Two history teachers at the Bertolt Brecht School in Darmstadt are trying out new ways of helping their students to learn about Nazi crimes. Instead of using traditional teaching methods and lecturing from the front of the classroom, they offer project work that is exploratory in nature and is based on dialog and cooperation. The focus is on original documents, some of which are from the holdings of the Arolsen Archives.

Lessons are often just a “presentation given by the teacher,” criticizes student Hannah Glaser. They are not very enjoyable and this “is actually a sad situation,” comments the 18-year-old school student. She would like to see more dialogue and the opportunity to bring her own ideas and feelings into play. Her thoughts on how students experience the learning situation are part of the final presentation for a project titled “Prozesse der Entrechtung und Verfolgung” which is now available online. It focuses on the deportations of Jewish forced laborers that took place in Darmstadt in 1941. Hannah very much enjoyed working on the project: “What we were doing went beyond what usually takes place within the school system.”

 

Pupils do their own research

The project team at the Bertolt Brecht School in Darmstadt spent almost a year looking at the life stories of perpetrators and persecutees from the city in the State of Hesse, Germany. “Our approach is to apply research-based learning,” says history teacher Kirsti Ohr, who is responsible for the school project along with her colleague Bernhard Schütz. “We want students to perceive themselves as researchers and search for information independently,” Ohr explains.

Hannah Glaser holds up a document about Rudolf Adler that she indexed with #everynamecounts. 

 

Original documents take center stage

The focus is on original documents which come from various places, such as the Arolsen Archives or state archives in Hesse, for example. The teachers research fates and documents in advance, consult with the archives, and put together a selection of materials for students to use while working on the project. Before the students get started on their own work, they are also given an introduction to the history. “We have a duty to provide context, of course,” explains Bernhard Schütz. Afterwards, however, the students are free to choose how they approach the biographies of perpetrators and persecutees.

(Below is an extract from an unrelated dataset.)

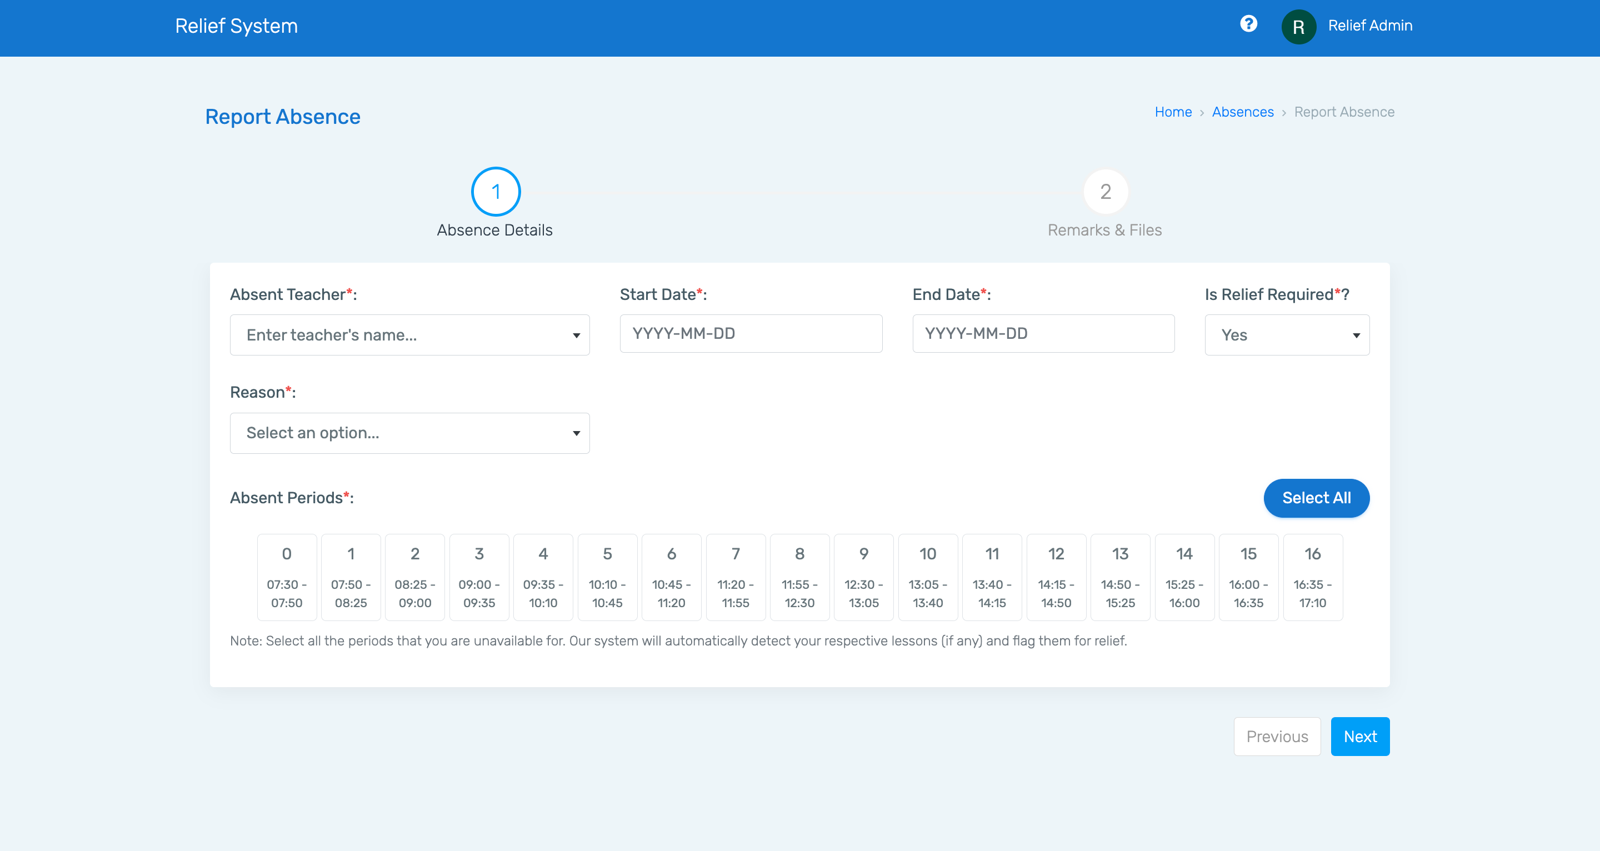Click the Home breadcrumb link
This screenshot has width=1600, height=851.
point(1172,112)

“They are often fascinated by surprising details and find their own ways to approach the subject,” reports Kirsti Ohr. The teachers keep a close eye on the research processes and are sometimes amazed by what the young people focus on. “Some of the questions that come up require us to do some research of our own every now and then,” explains Bernhard Schütz. “That’s when the students realize we don’t know everything either,” he says. “But that’s intentional, we actually do research together, it’s a bit like working with colleagues.”

 

The project promotes “analytical empathy”

The project, which has now been completed, concentrated on the life stories of victims and persecutees from Darmstadt. The project team sifted through perpetrator documents from the concentration camps, and the students were able to find out about the deportation routes and the murder of Darmstadt citizens who were obliged to perform forced labor. Kristi Ohr feels that Nazi injustice is quite a demanding subject for the young people to deal with. “Sometimes information is missing from the documents and ambiguities remain; sometimes the young people come across judgements on claims for reparation filed at a later date that they feel are unjust,” she says. These experiences require and promote “analytical empathy,” the teacher explains.

 

Since 2017, the results of the students’ research have been incorporated into a commemorative event for the victims of National Socialism, which the city of Darmstadt holds every year on January 27. Because the coronavirus pandemic prevented the event from taking place as usual at the beginning of the year, the project group, which has about 20 members, presented their work on the internet and made a film about the project for the first time. “This fits in with our goal of using the project to have an impact on society as well,” says Bernhard Schütz. The fact that the project workshops which should have taken place at the Max Mannheimer Study Center in Dachau had to be cancelled due to the pandemic was, however, a serious blow. “A lot of persecutees from Darmstadt were imprisoned in the Dachau concentration camp, so working with the study center is very important to us,” says Kirsti Ohr.

Student Emma Krämer also participated in the project. 

 

Follow-up project is already underway

The fact that project participants had much less direct contact with one another because of the pandemic was noticeable, but did not have any lasting negative effects. Kirsti Ohr and Bernhard Schütz are already launching the next project. The Bertolt Brecht School is now focusing its attention on the persecution of Sinti and Roma from the State of Hesse. This will involve working with the Association of Sinti and Roma in Hesse for the first time.